Similarly, for NGC 5128, NGC 4594, and M90, the modeled rotational velocities at 100 kpc fall within the observed ranges reported in the literature, with corresponding halo masses M(h) ≃ 4.4 × 10^12 M⊙, 6.3 × 10^13 M⊙, and 3.5 × 10^13 M⊙, respectively. It is clearly seen that these mass and velocity estimates are consistent with the observed values (see Refs. [40, 44], and Table 1).
Before closing the paper, note that we have used spherical symmetry to explain the dynamics of the galactic halo to estimate the value of λ. However, to make a more realistic model of the galaxy, we should take into account the vertical component of the velocity, which is missing in the present geometry. The hope is that one can fit the complete rotational velocity curve and get a more robust model. Indeed, the chosen metric would change, and we may need to consider the Kerr geometry, or a slow rotation approximation of it [61], to incorporate the vertical component, as it accounts for the angular momentum effects [62, 63]. This will be addressed separately later.

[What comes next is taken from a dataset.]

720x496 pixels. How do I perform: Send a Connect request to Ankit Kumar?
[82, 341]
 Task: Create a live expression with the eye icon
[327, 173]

As previously discussed, the problem of DM and QG may share a common origin [1]. Addressing observational issues related to DM could provide insights into resolving fundamental difficulties in QG. Instead of assuming an indirect interaction, we have introduced a direct nonlinear coupling between matter and gravity, analogous to the interaction between electromagnetic sources and the electromagnetic field. The modified Lagrangian, given in eq. (1), represents the minimal extension of the Einstein-Hilbert Lagrangian and is proposed as a potential solution to both problems with a single additional parameter. Naturally, the feasibility of this approach must first be tested against the DM problem before seeing if our WIG fits on the messier head of QG.

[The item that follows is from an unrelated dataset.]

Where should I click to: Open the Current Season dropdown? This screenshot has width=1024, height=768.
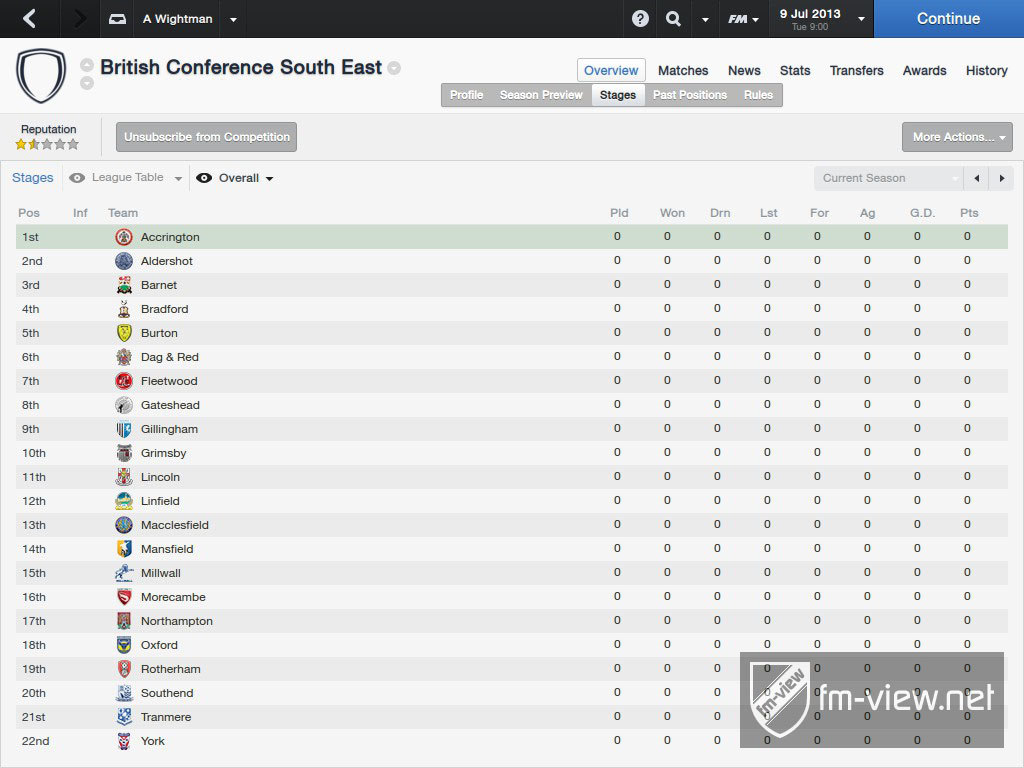point(888,178)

As a further conjecture of my own, their coupling constant could be parsed out suggestively into X^2/G^2 where G is Newton's constant and X is a coupling constant with units of 1/km^2 (the same units as the cosmological constant), and a numerical value on the order of 10^-20, which is roughly the square root of the cosmological constant's value.